Neutron reflectivity profile

[khuston]

Neutron reflectivity profile

I would like to add an analysis that computes neutron reflectivity profiles from simulations of surfaces and interfaces.

However, the isotope of each atom (or isotopic composition of each united-atom) could not be learned from the topology file. If we knew the topology were all-atom, we could make a good guess at the element of each atom, and then assume natural isotopic composition. Even then though, the user would need to specify deuteration.

So here's what I'm thinking:

• a function analysis.reflectivity.guess_isotopes(u) that takes a universe, gives it an isotope topologyattr, and populates it with best guesses. Perhaps it can take an all_atom kwarg from the user that confirms there aren't any combined atoms.
• the analysis class analysis.reflectivity.ReflectivityProfile(q) that is initialized with a 1D array of momentum transfer q (probably there should be a default value for this)

analysis.reflectivity.guess_isotopes(u)
u.select_atoms(deuterated_united_carbons).isotope = 'CD2'
u.select_atoms(more_deuterated_united_carbons).isotope = 'CD'
u.select_atoms(hydrogen_that_should_be_deuterium).isotope = 'D'
q = np.arange(0.0001, 0.1, 0.0001)
refl = analysis.reflectivity.ReflectivityProfile(q)
refl.run(u)
# result is stored in refl.timeseries

I have pieces I can put together to do the actual processing, but smartly guessing the element(s)/isotope(s) could be annoying. The path of least resistance is to just use the existing element guesser and warn the user that united-atoms will be misidentified as a single nucleus, and that the isotopes should be verified anyway.

Any thoughts? Does this fit with the bauhaus style?

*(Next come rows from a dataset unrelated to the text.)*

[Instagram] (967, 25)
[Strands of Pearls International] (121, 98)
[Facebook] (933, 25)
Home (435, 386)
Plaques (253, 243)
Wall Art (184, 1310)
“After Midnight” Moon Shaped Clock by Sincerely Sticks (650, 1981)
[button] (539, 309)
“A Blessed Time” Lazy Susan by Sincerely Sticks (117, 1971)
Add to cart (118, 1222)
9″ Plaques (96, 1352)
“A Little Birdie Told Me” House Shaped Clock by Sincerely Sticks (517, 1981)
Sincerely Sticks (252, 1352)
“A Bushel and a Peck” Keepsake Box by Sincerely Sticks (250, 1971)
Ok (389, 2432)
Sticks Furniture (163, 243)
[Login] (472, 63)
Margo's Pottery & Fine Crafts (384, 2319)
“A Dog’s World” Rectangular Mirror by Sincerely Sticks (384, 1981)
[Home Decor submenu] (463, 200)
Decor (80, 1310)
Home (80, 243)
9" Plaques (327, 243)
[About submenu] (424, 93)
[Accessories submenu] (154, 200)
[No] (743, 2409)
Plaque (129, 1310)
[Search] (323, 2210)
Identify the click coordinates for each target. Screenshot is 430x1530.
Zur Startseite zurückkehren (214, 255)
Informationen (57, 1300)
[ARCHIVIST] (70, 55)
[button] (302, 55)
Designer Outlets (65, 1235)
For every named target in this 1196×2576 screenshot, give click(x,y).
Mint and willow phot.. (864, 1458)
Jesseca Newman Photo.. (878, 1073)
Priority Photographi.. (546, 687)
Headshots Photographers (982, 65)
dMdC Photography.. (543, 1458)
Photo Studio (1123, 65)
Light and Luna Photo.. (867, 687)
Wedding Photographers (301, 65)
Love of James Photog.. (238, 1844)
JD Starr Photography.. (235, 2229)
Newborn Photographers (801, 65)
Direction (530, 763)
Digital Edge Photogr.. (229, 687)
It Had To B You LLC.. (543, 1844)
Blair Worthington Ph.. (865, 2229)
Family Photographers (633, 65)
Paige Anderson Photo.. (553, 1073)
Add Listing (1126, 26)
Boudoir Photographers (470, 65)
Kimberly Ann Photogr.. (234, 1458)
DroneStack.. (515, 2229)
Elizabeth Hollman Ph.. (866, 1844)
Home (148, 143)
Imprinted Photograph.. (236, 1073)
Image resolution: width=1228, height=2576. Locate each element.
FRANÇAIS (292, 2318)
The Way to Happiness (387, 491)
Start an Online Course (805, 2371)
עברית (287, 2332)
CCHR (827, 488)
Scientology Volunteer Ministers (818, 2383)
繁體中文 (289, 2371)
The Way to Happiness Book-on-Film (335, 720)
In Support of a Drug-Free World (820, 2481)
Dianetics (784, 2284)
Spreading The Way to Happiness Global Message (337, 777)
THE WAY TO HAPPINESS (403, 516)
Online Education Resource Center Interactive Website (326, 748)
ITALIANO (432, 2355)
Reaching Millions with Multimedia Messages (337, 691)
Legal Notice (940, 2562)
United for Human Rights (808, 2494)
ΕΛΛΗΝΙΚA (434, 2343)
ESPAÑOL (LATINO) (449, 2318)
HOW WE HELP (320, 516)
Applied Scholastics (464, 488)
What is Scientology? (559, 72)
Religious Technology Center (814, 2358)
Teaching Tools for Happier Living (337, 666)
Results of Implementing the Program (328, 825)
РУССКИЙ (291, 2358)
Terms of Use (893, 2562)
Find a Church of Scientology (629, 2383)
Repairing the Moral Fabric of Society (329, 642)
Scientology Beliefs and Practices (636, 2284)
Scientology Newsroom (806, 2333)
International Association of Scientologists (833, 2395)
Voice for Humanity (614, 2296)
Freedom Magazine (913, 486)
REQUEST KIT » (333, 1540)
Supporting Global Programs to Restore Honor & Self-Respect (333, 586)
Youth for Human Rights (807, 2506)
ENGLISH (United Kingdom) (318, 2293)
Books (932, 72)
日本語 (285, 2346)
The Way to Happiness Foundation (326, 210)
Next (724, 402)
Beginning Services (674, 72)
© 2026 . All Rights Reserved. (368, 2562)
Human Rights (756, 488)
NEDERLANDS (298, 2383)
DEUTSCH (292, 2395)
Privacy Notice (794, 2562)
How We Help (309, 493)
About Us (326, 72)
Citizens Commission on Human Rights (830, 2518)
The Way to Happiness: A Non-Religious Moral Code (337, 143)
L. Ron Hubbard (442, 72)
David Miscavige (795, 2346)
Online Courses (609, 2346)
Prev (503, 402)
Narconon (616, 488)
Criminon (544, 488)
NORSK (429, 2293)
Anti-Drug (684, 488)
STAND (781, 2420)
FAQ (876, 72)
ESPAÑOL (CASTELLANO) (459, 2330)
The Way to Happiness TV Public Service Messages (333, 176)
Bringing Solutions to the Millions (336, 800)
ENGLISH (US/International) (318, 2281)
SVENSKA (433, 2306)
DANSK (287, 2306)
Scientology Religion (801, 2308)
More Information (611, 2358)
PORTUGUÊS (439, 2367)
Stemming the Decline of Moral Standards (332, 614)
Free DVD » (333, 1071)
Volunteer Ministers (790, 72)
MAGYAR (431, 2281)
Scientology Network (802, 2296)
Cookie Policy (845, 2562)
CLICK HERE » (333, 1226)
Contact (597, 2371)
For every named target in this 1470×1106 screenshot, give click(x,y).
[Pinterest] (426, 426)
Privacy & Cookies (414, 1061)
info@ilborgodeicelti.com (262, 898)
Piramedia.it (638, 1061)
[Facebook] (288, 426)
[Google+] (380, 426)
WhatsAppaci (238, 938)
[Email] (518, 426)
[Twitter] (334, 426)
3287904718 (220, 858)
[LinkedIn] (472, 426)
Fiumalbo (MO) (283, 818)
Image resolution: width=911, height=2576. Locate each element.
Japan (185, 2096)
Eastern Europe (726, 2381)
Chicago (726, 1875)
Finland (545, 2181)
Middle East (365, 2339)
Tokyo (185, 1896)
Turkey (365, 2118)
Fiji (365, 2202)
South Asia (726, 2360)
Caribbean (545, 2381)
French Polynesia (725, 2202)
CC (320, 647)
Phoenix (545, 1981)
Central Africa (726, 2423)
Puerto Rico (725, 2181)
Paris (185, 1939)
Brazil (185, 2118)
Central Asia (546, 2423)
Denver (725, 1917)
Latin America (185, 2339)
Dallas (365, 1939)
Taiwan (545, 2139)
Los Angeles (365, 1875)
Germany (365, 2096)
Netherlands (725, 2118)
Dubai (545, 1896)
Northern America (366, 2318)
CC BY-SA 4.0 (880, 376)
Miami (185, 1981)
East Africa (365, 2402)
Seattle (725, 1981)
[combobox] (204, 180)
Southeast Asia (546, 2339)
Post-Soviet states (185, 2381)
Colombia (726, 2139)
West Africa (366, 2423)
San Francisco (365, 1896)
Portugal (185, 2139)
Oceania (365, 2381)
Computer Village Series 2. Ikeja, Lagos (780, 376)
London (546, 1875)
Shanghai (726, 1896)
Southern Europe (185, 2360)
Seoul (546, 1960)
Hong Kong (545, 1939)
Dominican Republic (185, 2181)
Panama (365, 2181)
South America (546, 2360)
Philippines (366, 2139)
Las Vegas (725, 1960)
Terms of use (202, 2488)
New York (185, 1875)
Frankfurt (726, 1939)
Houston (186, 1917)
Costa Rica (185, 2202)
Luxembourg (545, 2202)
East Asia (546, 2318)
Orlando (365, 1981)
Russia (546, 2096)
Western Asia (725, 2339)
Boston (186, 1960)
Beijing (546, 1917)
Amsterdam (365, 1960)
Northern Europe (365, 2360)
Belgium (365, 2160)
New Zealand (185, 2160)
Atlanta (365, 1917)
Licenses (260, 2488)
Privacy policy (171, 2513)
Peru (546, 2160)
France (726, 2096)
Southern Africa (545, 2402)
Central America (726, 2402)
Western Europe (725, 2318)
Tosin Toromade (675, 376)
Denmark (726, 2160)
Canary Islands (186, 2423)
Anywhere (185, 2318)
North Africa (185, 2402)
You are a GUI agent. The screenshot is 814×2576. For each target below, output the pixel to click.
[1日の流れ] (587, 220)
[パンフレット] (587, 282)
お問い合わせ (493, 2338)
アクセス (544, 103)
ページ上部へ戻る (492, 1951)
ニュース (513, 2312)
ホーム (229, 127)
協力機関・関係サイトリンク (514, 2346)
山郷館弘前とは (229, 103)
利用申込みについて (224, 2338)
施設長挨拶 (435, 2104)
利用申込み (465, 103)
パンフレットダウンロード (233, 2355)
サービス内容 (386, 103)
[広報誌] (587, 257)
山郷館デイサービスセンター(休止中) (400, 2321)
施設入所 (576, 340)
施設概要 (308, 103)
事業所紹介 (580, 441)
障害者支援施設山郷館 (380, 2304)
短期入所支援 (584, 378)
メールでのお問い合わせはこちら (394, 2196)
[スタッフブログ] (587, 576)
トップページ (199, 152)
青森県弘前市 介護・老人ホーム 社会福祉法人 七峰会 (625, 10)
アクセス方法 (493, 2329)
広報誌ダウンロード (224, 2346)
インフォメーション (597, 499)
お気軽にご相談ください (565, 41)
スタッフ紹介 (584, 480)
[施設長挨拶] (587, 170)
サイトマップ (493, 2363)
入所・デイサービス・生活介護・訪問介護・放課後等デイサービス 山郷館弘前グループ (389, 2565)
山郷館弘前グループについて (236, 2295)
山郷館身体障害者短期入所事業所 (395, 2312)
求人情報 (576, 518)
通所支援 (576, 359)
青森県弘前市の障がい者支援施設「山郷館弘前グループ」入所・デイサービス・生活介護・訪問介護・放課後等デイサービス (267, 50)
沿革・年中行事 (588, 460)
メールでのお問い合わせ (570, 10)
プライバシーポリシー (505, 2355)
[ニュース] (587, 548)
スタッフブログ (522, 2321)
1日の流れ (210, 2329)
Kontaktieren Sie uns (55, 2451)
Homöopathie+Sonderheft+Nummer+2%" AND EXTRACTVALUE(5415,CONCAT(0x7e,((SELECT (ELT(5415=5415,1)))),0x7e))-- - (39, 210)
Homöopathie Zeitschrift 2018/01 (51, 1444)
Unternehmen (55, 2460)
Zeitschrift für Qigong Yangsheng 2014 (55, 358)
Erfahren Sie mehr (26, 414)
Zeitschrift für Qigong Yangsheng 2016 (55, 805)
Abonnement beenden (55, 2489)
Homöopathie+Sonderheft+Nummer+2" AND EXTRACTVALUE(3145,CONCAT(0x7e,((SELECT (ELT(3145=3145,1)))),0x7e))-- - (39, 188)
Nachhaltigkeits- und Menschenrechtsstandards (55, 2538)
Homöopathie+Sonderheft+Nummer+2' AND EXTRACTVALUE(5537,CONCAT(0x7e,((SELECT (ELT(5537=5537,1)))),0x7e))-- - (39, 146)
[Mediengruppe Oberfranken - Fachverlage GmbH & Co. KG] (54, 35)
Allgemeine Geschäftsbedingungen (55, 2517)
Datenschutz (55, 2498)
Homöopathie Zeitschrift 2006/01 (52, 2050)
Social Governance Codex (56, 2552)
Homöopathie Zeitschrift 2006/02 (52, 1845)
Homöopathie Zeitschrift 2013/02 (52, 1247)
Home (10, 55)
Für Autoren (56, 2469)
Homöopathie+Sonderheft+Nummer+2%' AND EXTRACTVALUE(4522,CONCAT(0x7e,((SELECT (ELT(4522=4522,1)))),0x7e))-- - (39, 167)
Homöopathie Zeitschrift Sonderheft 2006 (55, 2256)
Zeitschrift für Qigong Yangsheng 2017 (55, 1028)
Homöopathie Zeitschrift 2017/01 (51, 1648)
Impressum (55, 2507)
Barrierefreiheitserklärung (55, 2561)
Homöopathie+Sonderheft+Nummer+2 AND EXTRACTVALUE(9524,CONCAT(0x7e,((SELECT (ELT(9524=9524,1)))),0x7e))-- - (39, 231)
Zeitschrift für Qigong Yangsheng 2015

P.S. Edit: The calculation would be performed with the Abeles matrix method.

[richardjgowers]

So does neutron reflectivity change over time, or is it static for a given atom? Bauhaus is mainly about managing how multiframe analysis works, so would only really apply to changing values over time (a trajectory of reflectivities).

Otherwise, adding extra attributes isn't a problem now, so yes functions that looks at a Universe and adds new atom properties based on guesses/heuristics/calculations would be a nice addition.

[khuston]

Ah ok, I illiterately used the timeseries variable above to store the output, but the output is static. I should just describe the calculation:

1. Group atoms of universe by isotope.
2. Bin each isotope into number density profiles.
3. Multiply each isotope's number density profile by the isotope's neutron scattering length.
4. Sum these together to obtain the scattering length density (SLD) profile.
5. Compute reflectivity from the SLD profile using the Abeles matrix method.

The analysis should also have start, stop, step, and bins/binsize keywords like LinearDensity.

My only other thought about analysis.reflectivity.guess_isotopes now is that its behavior is different from the similarly-named topology.core.guess_atom_* functions (taking an atomname and returning a mass/element/charge), but I won't worry about that unless there's an objection.

[richardjgowers]

Aha, so as the trajectory moves & density changes the reflectivities will change? This might be cool as an Auxiliary, which @fiona-naughton has been working on recently in #868. This would add the calculation as a an automatic step each time the trajectory moves to a different frame.